_What you need to do_.
- A) In the interview about the Theory of Constraints in government, how much capacity does the speaker say teams can lose when they start bad multitasking?
- B) Continue the interview about the Theory of Constraints in government from its last line.

How do the books relate to your work in government?

What we call the “seductive seven” (more tech, data, strategy, etc) in Stop Decorating the Fish are all about the illusion of progress, busy and bureaucratic solutions and cool new trendy stuff, but if something doesn’t move the needle in a huge way for the customer, it’s the wrong solution.

I was running the budget shop in Utah and people would come asking for money and I’d say, for what? If they couldn’t directly connect why a new data warehouse was going to solve a problem for a customer, I wasn’t interested in it. I’m interested in making a physical change that solves a significant problem for the customer.

I’m not anti tech. I use it, support it, and fund it, but tech is just a tool. Usually, you have a problem in your offerings and workflow and technology can just harden the wrong behaviors.

A lot of times in government, people want to add things. But what we’re saying is value is created when you remove a significant limitation in a way that wasn’t possible before.

How can TOC help a team that has more demand than it can handle?

There’s usually a resource, often highly paid, that is constraining and bottlenecking all the other resources.

For instance, a senior developer who has to fix problems for everyone is very often the constraint. So, we need to help ease that person’s work, what I call protecting the constraint. If that person can only do 4-5 projects a week, I’m not going to give him/her 10 because that’s going to create bad multitasking (a sign of too much inventory in your system). When teams start doing that, it can cause you to lose 25-75 percent of your capacity.

Can you give an example of how to protect the constraint?

Let’s say you find your constraint, and your constraint is Mary. You can see the work moving through and as soon as it hits Mary, it bottlenecks. We want to offload work from her and protect her time. The fridge can only hold so much food, you can buy more, but it can’t hold more. There’s an ideal amount of capacity a person can handle.

If there’s a lot of rework for the constraint, that means you are not using them appropriately. We want to make sure any work coming into Mary is full kitted, meaning it comes to her ready to be worked so she doesn’t have to go on a scavenger hunt, ask questions, or chase people down.

You know the chefs on the cooking shows who make it look so easy? Everything’s prepared for them, right? So, we don’t release anything to Mary until it’s ready.

How does TOC play out in health and human services?

_Entries from a collection_.

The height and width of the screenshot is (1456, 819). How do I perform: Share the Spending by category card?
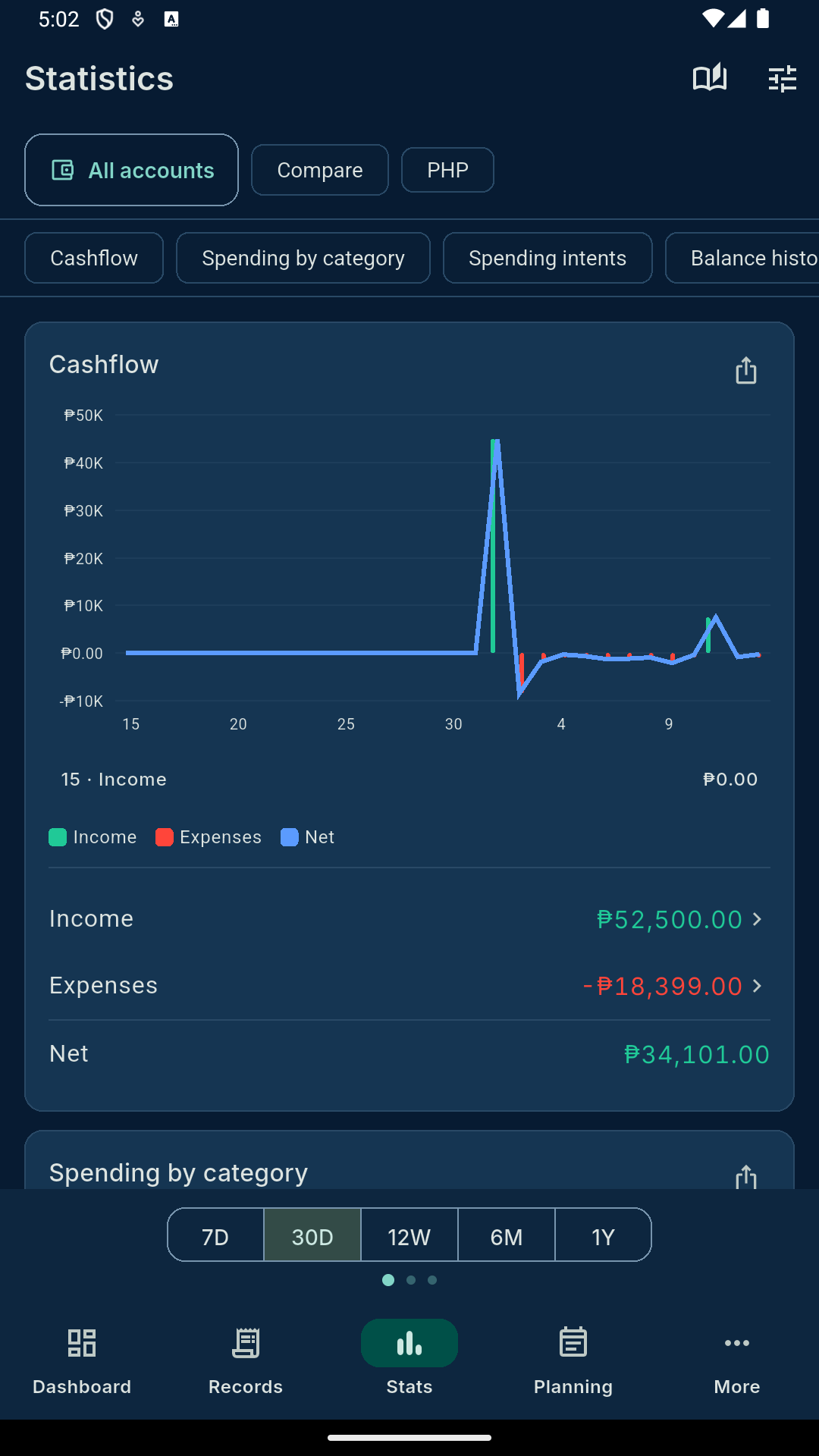pyautogui.click(x=746, y=1177)
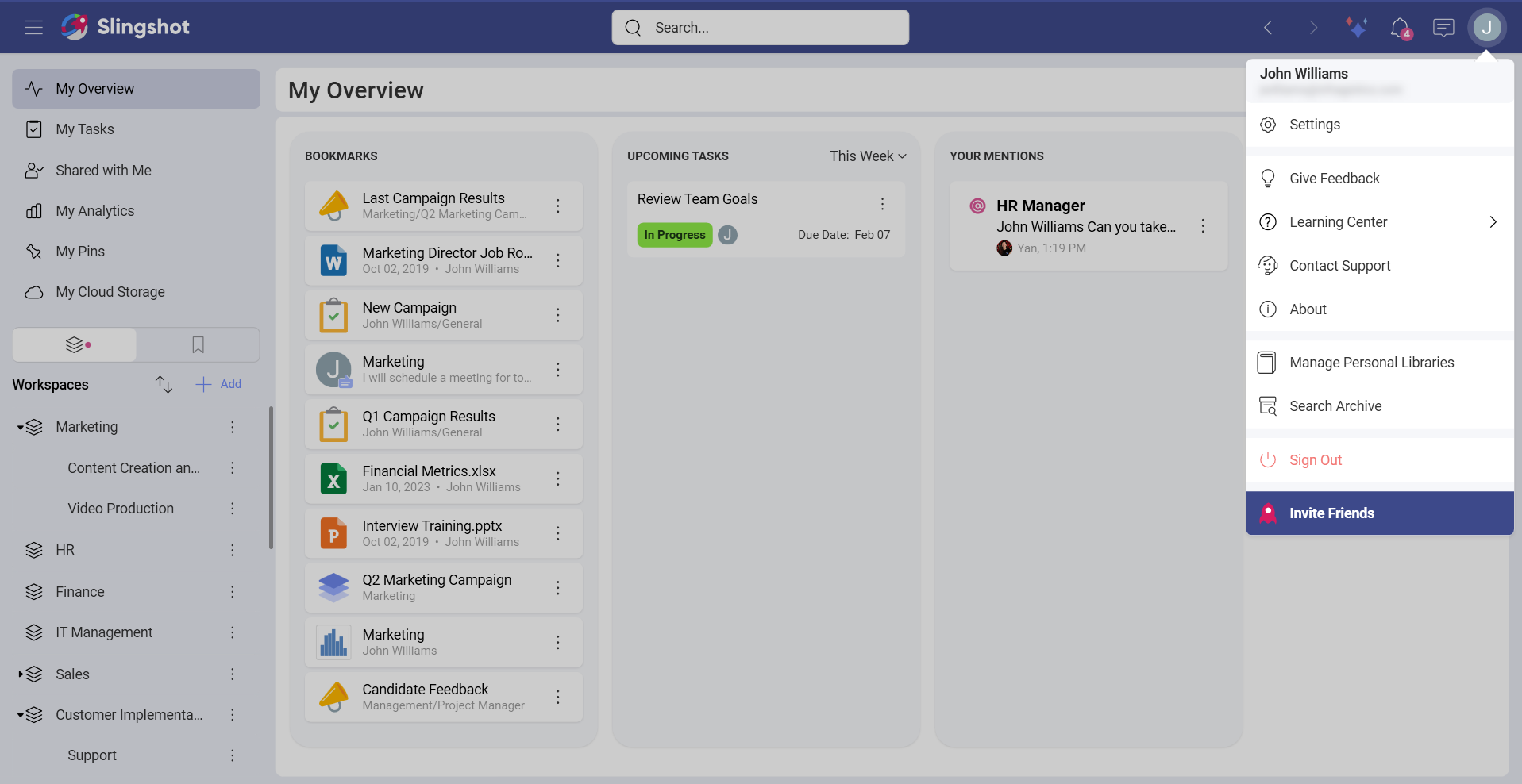Open the This Week filter dropdown
Viewport: 1522px width, 784px height.
(x=867, y=156)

_Your written answers_.
- A) 25-75 percent of their capacity.

- B)
If you assume the single mom with two kids wants a good life and doesn’t want to be poor, the question is, what’s blocking her from doing that? It’s not about training to get a good job, it’s something in her life that’s going on.

Like blindness, poverty is about beliefs. If we don’t surface those beliefs, no amount of money, strategy, or technology is going to fix things. The block is always anchored in the customer.

Think about intergenerational poverty…is the kid or the parent the customer? If you don’t know that, you can’t solve the problem and you can’t build operations around it. So, in this case, the kid is the customer and the parent is a strategic customer. Then I can create a solution for the kid. The next question is, what do I now need to do for the parent to help the solution for the kid to be successful?

There’s a list of big words used in government – transformation, innovation, coordination, collaboration. I call it the dictionary of disfunction. They don’t mean anything unless you identify the customer.

What’s your dream goal for government?

My wish would be to work myself out of business, for systems thinking to become bread and butter in how government operates. You can’t keep fixing government with another policy. If we don’t know where to focus or what problem to solve, we waste taxpayers money, we don’t get return for the customers, people are frustrated, and we don’t deliver.

How do we get all of these pieces to work together to achieve the broader goal? That’s what matters. If we use prowess and acumen around operations in government we can make infinite impact. It always goes back to who’s the primary customer, and what’s their challenge.

Be effective first, and efficient second. Do the right thing, and do the right thing well. Do that backwards and you’re just getting faster at speeding up stupid.